▸ **WHAT IS ASKED**
Beginning with the line that contains "Open the Factura invoice dropdown" and continuing through the line that contains "click(x=803, y=22)", turn that part of the data into a JSON list of strings with one string per line. Leave out blank lines.

▸ **DATASET CONTENT**
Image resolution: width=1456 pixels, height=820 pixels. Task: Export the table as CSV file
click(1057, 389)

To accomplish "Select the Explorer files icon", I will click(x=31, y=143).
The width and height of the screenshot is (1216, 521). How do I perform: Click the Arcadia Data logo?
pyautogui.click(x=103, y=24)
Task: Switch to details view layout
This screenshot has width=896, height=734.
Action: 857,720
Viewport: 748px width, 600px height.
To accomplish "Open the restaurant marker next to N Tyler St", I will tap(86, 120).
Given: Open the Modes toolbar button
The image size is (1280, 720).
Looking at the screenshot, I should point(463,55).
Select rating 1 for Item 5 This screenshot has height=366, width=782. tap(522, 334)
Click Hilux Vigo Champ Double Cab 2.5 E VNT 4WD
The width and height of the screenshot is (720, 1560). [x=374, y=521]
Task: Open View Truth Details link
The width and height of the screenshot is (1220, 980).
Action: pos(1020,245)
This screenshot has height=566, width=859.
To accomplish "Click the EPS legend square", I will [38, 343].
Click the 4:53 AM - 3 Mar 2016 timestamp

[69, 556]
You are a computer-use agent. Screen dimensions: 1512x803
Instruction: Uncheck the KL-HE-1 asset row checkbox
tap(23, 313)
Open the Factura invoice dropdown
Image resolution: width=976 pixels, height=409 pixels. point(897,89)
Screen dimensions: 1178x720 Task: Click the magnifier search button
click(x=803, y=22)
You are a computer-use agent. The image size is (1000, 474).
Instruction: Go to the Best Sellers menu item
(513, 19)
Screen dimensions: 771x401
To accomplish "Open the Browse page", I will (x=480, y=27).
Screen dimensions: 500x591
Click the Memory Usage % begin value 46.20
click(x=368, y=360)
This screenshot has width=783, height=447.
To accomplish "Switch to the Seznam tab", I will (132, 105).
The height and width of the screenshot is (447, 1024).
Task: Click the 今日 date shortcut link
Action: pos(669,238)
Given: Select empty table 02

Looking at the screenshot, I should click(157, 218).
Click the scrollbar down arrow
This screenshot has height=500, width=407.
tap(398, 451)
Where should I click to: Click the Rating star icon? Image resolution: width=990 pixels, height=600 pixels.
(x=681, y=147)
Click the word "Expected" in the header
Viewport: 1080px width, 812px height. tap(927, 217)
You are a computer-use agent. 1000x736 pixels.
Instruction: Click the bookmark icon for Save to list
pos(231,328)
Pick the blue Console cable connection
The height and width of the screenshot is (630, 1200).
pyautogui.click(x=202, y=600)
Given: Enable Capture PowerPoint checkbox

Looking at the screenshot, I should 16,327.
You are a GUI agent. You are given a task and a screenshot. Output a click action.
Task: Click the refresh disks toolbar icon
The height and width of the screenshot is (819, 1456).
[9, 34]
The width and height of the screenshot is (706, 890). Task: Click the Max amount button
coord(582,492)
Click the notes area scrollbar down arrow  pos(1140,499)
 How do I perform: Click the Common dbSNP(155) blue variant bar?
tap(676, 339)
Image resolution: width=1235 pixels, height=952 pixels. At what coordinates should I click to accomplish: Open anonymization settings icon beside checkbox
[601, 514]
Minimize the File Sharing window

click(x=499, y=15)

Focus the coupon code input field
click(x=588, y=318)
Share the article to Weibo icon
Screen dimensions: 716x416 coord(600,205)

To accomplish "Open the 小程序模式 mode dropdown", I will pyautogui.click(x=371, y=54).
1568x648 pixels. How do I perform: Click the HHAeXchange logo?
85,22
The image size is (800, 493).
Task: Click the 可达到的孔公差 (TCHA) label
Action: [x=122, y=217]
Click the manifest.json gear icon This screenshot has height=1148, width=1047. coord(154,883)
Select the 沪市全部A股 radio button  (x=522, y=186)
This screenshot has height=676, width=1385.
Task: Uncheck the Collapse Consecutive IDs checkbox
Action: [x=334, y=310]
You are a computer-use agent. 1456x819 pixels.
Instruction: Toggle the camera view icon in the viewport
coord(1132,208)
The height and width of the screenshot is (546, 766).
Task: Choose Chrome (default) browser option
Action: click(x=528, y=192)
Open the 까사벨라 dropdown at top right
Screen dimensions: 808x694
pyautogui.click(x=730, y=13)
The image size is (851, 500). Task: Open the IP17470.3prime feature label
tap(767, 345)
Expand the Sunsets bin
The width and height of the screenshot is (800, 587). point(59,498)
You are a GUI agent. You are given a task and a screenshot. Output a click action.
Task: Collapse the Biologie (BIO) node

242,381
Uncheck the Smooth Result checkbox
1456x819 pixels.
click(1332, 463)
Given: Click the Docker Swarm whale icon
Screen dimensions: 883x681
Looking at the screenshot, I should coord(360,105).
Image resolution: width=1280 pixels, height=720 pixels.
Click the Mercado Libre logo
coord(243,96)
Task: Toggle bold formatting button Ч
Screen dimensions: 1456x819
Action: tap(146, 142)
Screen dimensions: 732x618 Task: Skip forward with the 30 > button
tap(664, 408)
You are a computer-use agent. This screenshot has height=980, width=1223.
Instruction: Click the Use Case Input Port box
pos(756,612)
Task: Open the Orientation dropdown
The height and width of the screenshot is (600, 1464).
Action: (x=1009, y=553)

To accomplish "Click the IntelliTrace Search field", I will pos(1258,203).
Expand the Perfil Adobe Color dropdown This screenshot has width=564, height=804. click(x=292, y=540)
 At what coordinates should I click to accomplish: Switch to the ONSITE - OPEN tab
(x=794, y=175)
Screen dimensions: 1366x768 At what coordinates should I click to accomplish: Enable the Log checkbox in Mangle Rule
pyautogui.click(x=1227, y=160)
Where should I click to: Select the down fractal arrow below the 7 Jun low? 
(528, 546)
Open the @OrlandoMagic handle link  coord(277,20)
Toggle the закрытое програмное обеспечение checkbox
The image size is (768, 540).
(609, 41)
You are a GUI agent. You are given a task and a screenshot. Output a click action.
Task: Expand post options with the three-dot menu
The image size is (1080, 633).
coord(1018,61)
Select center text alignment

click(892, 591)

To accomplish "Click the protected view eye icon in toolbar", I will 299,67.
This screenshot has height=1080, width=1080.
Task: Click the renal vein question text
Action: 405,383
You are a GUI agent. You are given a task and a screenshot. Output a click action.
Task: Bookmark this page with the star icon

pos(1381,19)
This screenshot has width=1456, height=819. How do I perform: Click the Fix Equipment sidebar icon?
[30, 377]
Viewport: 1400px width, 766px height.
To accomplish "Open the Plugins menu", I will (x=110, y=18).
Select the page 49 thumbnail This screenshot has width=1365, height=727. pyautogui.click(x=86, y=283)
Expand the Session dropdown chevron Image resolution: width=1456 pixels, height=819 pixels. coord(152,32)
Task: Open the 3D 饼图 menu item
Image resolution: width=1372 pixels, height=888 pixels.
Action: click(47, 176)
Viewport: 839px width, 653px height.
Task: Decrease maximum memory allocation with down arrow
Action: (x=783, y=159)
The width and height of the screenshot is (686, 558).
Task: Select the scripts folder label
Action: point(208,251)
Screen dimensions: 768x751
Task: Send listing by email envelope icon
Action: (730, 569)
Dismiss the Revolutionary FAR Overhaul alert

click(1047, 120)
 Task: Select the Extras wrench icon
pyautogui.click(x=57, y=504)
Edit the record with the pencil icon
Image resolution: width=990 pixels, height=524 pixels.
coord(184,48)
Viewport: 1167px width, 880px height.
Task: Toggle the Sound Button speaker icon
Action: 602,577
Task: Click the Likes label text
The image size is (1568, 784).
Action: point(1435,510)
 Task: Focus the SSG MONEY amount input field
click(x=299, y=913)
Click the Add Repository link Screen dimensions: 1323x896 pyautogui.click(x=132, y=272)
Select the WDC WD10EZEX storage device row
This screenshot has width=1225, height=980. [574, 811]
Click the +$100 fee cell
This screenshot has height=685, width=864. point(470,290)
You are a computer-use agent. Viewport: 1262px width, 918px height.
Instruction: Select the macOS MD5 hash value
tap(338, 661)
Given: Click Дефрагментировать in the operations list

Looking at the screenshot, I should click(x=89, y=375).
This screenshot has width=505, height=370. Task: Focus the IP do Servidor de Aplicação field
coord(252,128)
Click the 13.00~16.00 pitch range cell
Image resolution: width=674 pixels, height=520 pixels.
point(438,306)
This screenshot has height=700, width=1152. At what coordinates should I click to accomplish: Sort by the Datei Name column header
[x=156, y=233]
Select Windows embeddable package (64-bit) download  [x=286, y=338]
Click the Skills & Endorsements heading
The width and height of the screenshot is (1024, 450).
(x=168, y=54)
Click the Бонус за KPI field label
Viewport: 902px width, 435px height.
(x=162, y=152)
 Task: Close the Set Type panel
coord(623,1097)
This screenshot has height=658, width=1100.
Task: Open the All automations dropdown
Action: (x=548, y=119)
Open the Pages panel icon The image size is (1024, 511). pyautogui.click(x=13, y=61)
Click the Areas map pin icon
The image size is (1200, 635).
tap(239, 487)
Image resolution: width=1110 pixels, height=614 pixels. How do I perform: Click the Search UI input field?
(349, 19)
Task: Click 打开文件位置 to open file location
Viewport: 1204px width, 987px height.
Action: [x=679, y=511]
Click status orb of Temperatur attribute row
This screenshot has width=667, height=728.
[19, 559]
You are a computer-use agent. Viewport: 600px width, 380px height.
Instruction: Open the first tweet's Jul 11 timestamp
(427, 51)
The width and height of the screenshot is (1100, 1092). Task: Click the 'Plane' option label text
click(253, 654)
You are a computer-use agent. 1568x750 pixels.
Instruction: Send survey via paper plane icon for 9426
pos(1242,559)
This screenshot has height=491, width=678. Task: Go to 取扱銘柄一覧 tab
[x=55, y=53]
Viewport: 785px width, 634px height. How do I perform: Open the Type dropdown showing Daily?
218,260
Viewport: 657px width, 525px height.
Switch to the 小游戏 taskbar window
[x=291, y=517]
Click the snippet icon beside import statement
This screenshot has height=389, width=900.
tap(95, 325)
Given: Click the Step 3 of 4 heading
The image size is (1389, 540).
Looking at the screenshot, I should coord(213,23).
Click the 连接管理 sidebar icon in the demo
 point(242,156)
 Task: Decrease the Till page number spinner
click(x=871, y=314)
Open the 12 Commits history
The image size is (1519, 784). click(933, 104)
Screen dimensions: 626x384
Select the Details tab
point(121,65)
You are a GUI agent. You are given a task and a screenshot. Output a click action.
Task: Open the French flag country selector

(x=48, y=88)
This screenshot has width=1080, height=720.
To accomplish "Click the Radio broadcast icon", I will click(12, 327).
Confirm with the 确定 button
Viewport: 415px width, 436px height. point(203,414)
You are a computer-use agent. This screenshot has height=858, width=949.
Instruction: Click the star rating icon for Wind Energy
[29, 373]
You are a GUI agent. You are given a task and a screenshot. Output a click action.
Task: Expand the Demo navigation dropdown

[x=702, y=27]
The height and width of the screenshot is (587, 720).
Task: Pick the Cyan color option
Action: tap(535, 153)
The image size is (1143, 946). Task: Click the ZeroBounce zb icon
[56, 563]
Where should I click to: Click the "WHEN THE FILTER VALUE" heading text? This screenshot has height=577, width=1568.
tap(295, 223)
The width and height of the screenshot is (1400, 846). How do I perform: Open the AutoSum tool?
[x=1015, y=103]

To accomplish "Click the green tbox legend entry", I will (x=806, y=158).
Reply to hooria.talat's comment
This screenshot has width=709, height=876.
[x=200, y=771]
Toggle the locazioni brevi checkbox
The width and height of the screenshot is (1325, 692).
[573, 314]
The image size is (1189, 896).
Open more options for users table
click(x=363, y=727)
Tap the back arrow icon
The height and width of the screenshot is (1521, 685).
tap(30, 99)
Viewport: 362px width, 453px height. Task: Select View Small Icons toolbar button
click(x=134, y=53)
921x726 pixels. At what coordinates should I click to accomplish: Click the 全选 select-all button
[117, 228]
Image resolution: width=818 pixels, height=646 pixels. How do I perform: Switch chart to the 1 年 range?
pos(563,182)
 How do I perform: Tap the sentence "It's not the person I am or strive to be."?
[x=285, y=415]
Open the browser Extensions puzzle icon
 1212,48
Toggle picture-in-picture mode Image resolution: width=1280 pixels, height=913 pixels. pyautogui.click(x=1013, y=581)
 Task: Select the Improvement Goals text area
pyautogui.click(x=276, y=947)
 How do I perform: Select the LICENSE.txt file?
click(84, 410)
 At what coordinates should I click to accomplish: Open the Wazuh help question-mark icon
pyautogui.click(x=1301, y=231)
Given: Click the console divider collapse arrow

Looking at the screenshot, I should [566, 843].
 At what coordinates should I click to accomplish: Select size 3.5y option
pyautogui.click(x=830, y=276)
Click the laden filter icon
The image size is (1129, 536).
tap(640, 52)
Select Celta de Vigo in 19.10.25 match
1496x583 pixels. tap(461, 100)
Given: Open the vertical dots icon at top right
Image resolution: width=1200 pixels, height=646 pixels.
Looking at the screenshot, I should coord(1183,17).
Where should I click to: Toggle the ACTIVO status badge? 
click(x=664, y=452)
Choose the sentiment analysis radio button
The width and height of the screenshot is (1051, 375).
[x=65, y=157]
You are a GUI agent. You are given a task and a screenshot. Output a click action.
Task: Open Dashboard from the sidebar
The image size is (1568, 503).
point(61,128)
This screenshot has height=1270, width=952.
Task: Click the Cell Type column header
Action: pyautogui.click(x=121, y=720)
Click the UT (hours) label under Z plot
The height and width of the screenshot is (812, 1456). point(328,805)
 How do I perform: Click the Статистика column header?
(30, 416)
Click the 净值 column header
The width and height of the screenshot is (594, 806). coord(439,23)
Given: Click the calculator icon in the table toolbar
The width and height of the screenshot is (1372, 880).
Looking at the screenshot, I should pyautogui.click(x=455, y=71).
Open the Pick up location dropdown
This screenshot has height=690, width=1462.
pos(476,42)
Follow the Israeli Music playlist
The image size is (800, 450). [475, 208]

▸ **WRITTEN REPLY**
[
  "Open the Factura invoice dropdown",
  "Image resolution: width=976 pixels, height=409 pixels. point(897,89)",
  "Screen dimensions: 1178x720 Task: Click the magnifier search button",
  "click(x=803, y=22)"
]